Experiments and Results:
The methods were evaluated on the RWKV-7 "Goose" 7B model using benchmarks like MMLU (general knowledge), GSM8K (math reasoning), WinoGrande (commonsense), and ARC-Challenge (scientific reasoning).
- All proposed methods significantly outperformed the vanilla RWKV-7 baseline.
- Standard State Tuning provided a solid improvement (approx. 7-8 points absolute gain on benchmarks like MMLU and GSM8K).

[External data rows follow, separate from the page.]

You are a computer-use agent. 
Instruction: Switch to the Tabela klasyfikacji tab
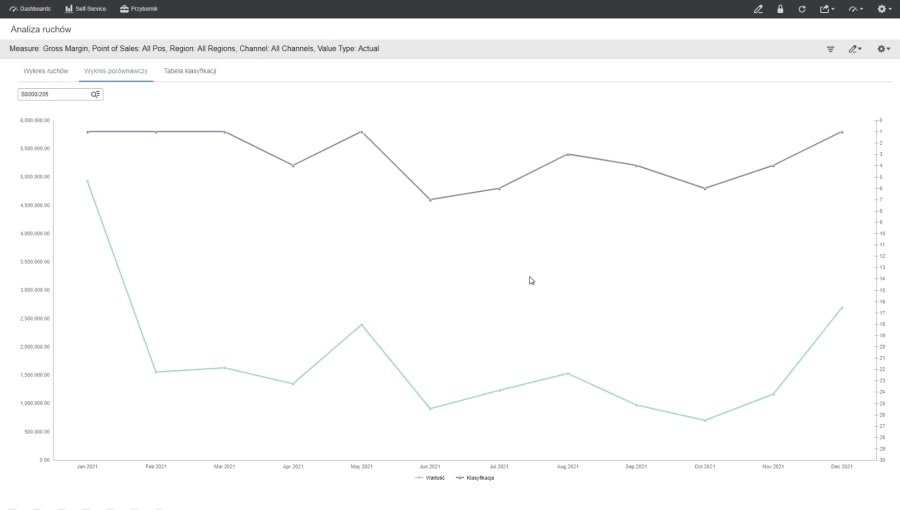click(190, 71)
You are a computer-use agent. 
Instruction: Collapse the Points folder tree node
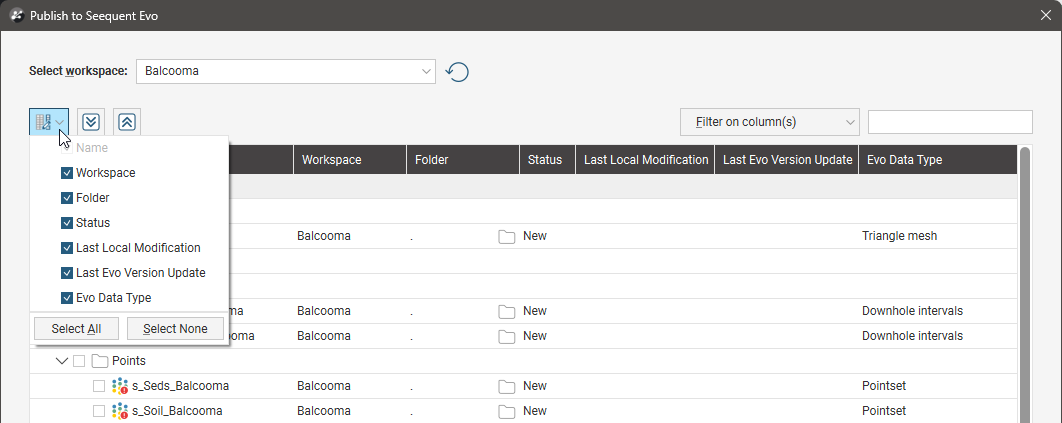pyautogui.click(x=62, y=361)

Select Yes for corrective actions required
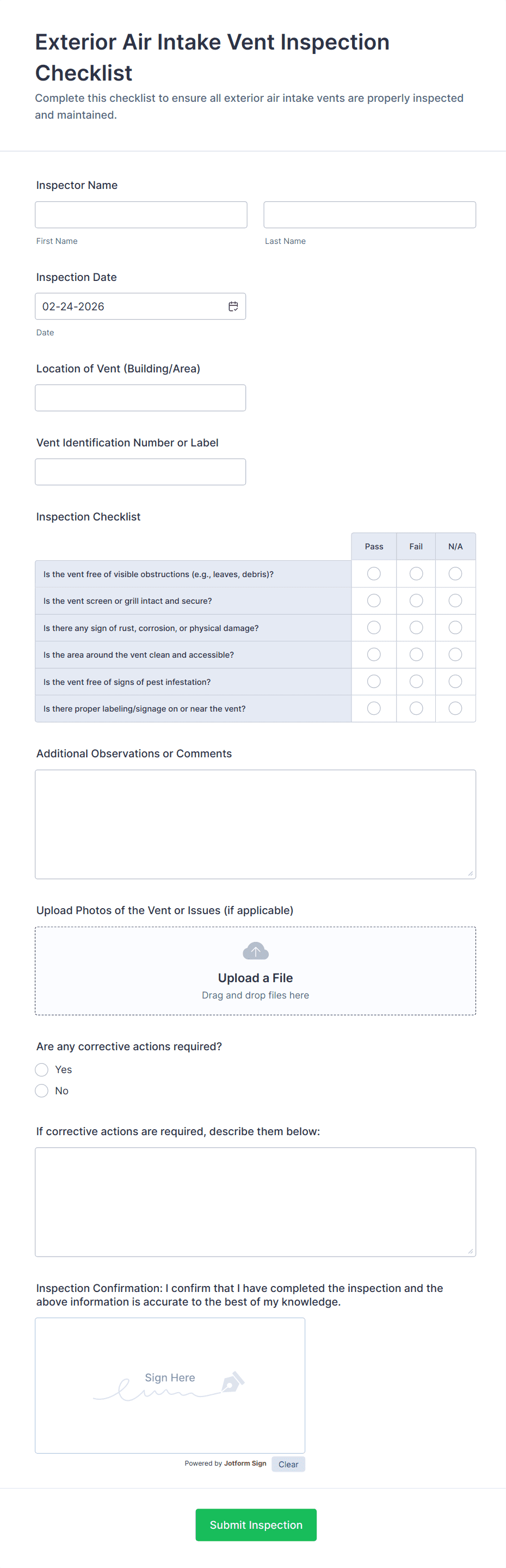click(41, 1069)
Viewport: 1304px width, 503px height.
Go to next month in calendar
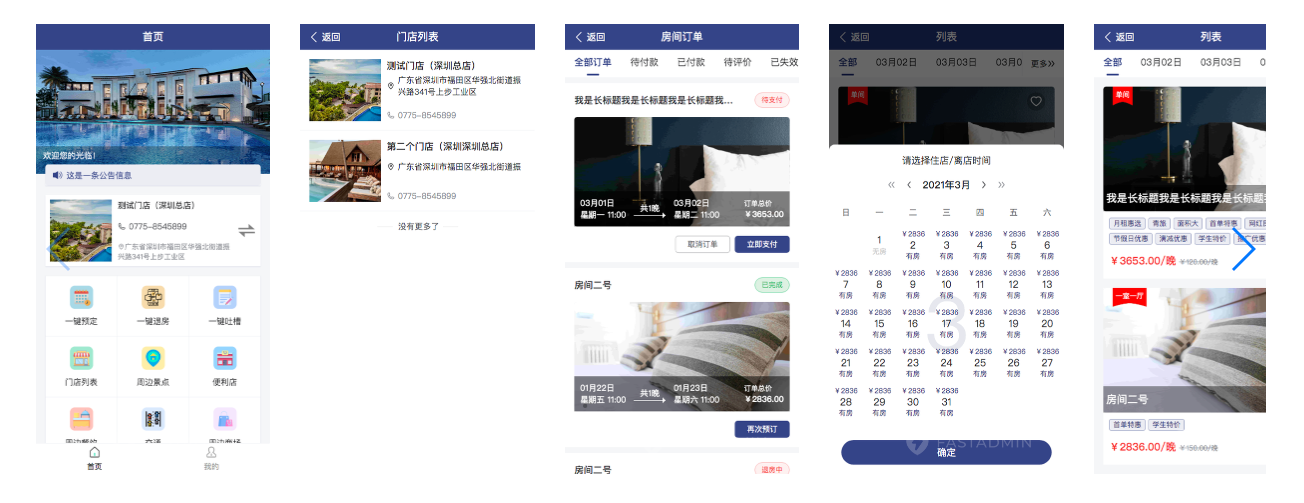point(983,185)
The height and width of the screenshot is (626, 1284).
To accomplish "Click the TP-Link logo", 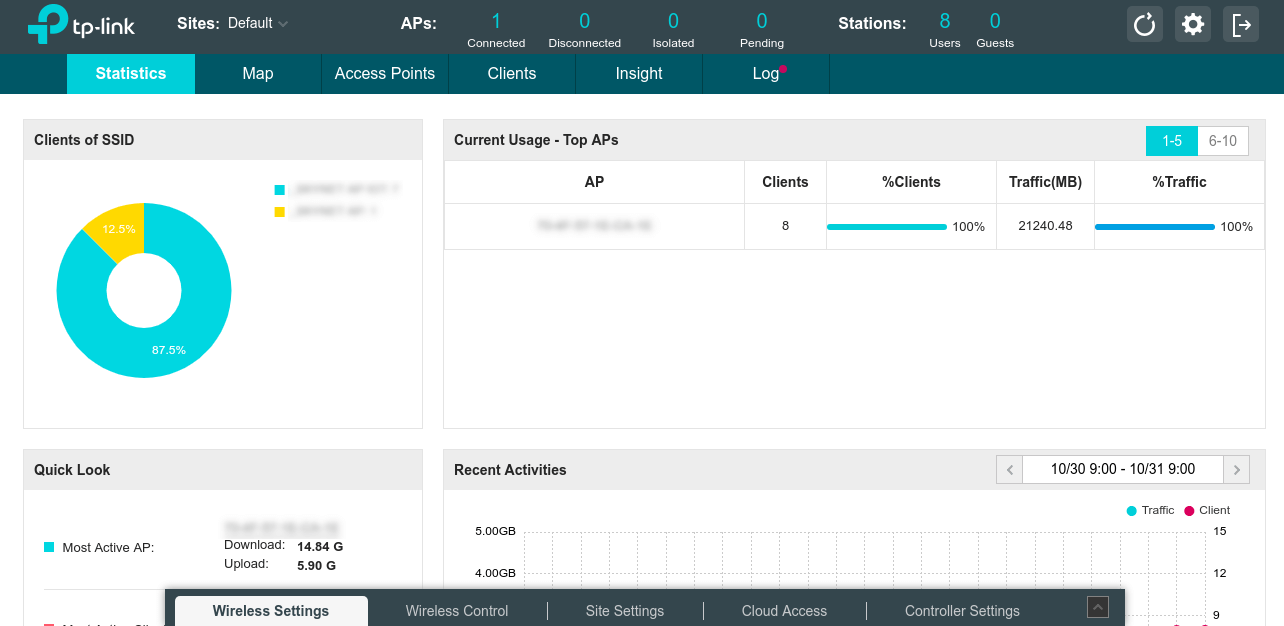I will coord(81,24).
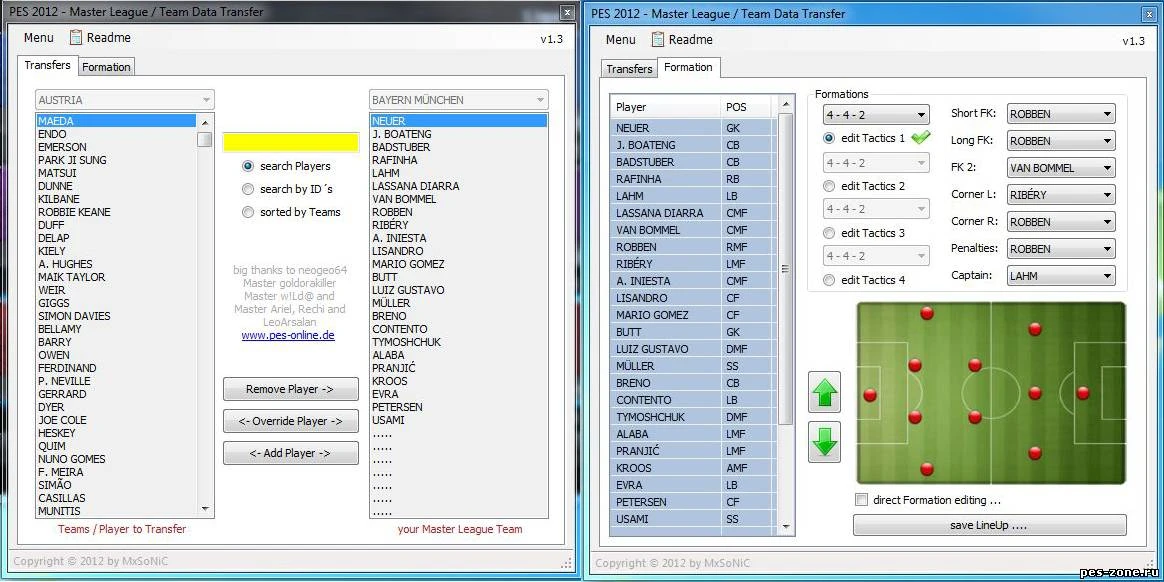
Task: Click the green down arrow to move player
Action: [824, 442]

- Dynamic Scaling offered further improvements over standard tuning.
- DBP-Enhanced Dynamic State Tuning achieved the best results across all benchmarks (e.g., 79.0% MMLU, 89.0% GSM8K), demonstrating the benefits of decorrelating state inputs for enhanced expressivity and potentially faster convergence during tuning.
- Test-Time Scaling performed nearly as well as the DBP-enhanced method (e.g., 78.6% MMLU, 88.5% GSM8K), showcasing the effectiveness of dynamic, inference-time adaptation guided by a larger model.
Conclusion:
The paper successfully demonstrates that state tuning, in various forms, is an effective and computationally efficient strategy for enhancing the performance of the RWKV-7 model without altering its pre-trained weights. The DBP-enhanced method provides the highest performance gains among the training-based approaches, while the test-time scaling method offers a flexible way to leverage larger models for guidance during inference. These techniques present practical ways to improve smaller models for complex tasks, especially in resource-constrained settings.